▶ What the exercise asks
In the material below, find the line with "Log in via the Login link" and the line with "the back arrow", then output both and every line between them exactly, omitting pictures.

▶ Records supplied
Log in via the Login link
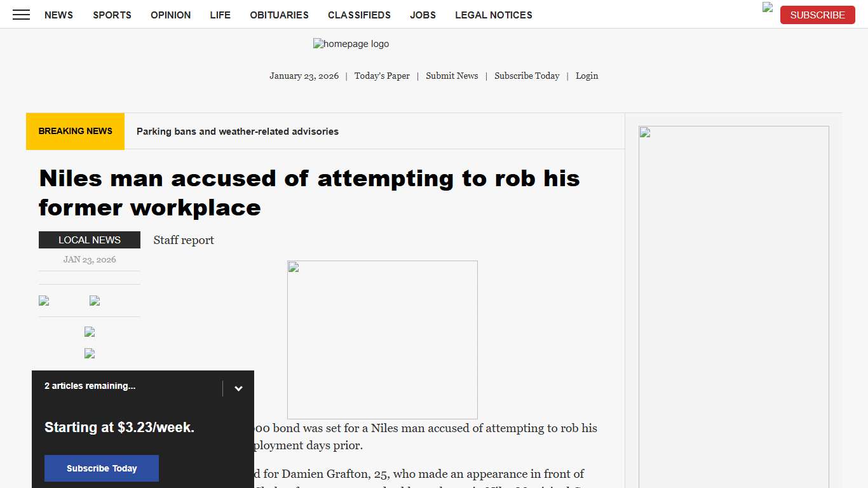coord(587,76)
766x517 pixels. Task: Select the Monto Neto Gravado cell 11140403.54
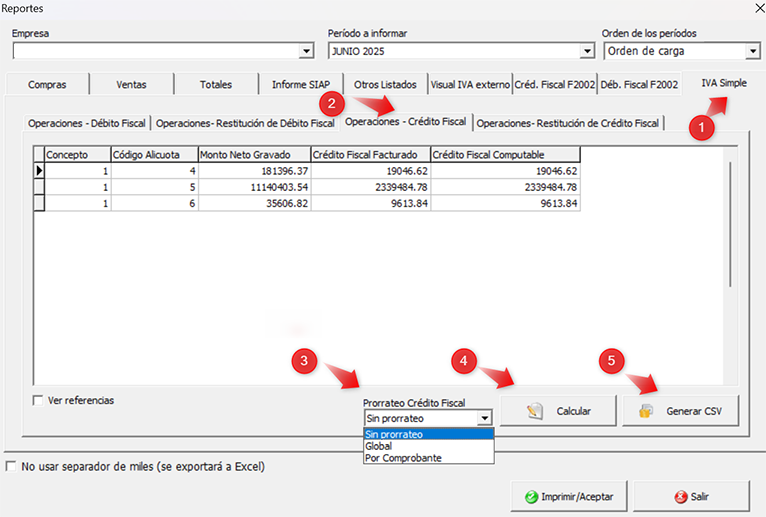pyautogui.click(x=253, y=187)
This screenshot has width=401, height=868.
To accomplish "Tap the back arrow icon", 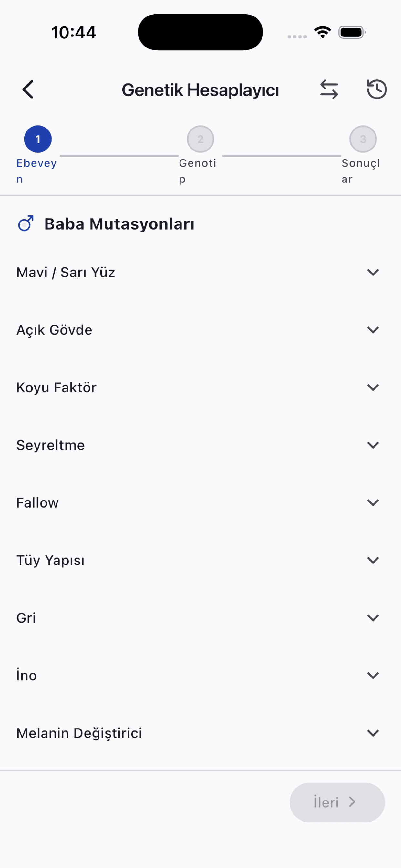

--

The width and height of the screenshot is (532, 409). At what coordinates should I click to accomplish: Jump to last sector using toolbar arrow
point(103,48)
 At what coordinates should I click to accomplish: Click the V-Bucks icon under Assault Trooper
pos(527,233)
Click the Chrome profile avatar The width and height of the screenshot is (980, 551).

...

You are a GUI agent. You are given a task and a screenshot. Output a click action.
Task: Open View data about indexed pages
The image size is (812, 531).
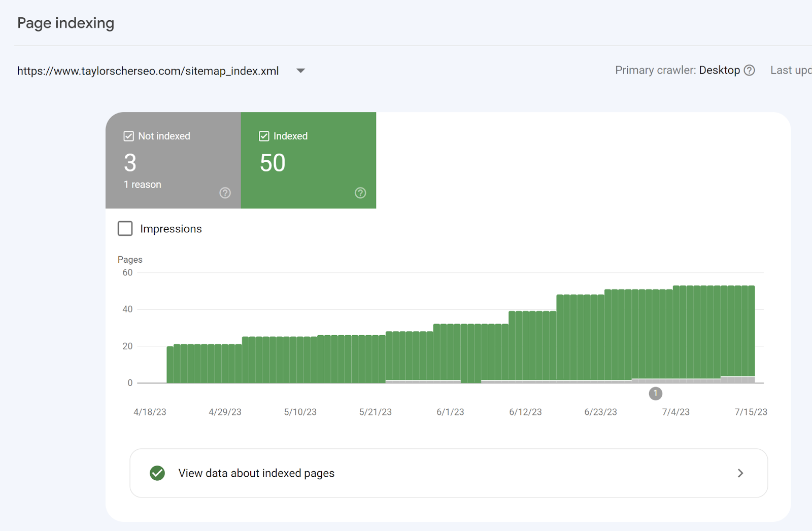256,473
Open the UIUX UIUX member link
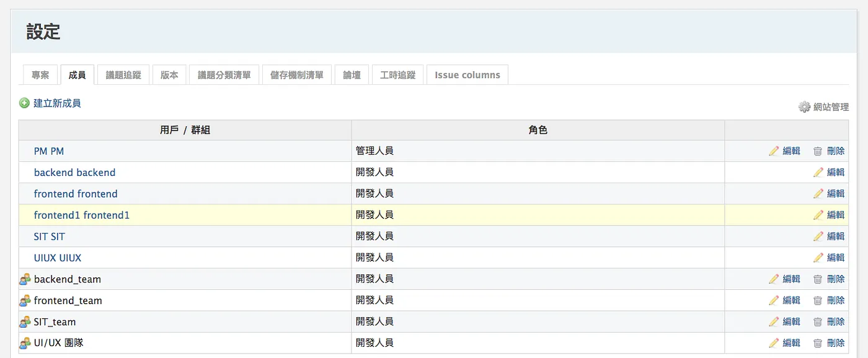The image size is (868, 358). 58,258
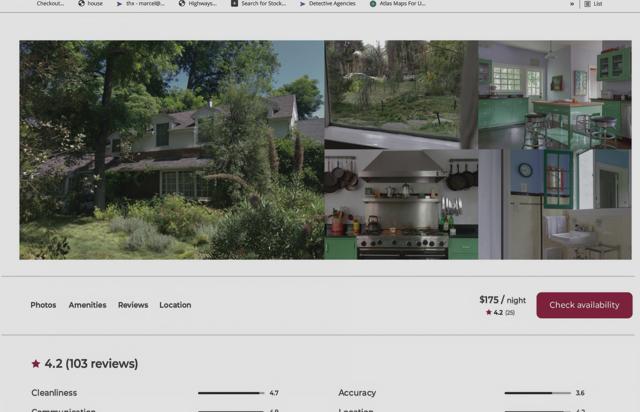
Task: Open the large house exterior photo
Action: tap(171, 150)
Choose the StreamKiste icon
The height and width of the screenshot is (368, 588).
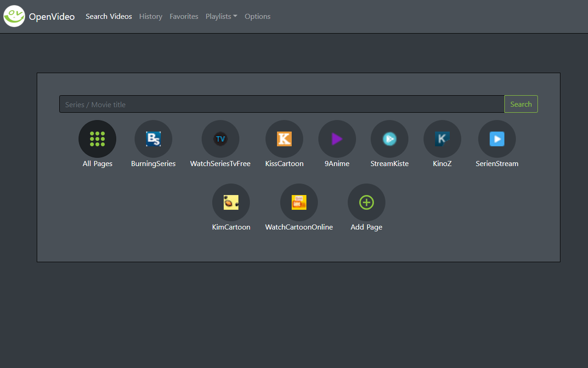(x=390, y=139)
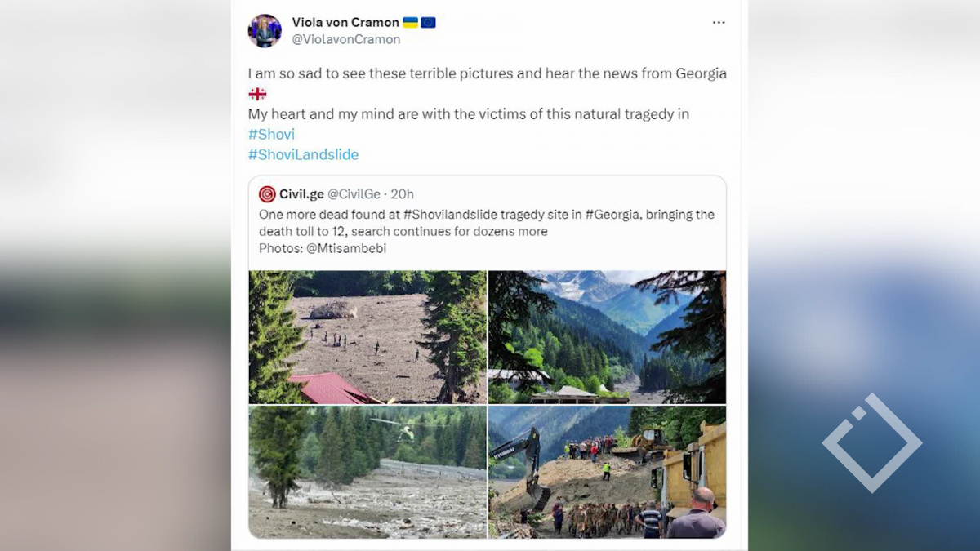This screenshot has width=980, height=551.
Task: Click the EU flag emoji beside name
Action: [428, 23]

▶ Response for this exercise
Log in via the Login link
coord(587,76)
766x517 pixels. Task: Select the Monto Neto Gravado cell 11140403.54
pyautogui.click(x=253, y=187)
This screenshot has width=401, height=868.
To accomplish "Tap the back arrow icon", 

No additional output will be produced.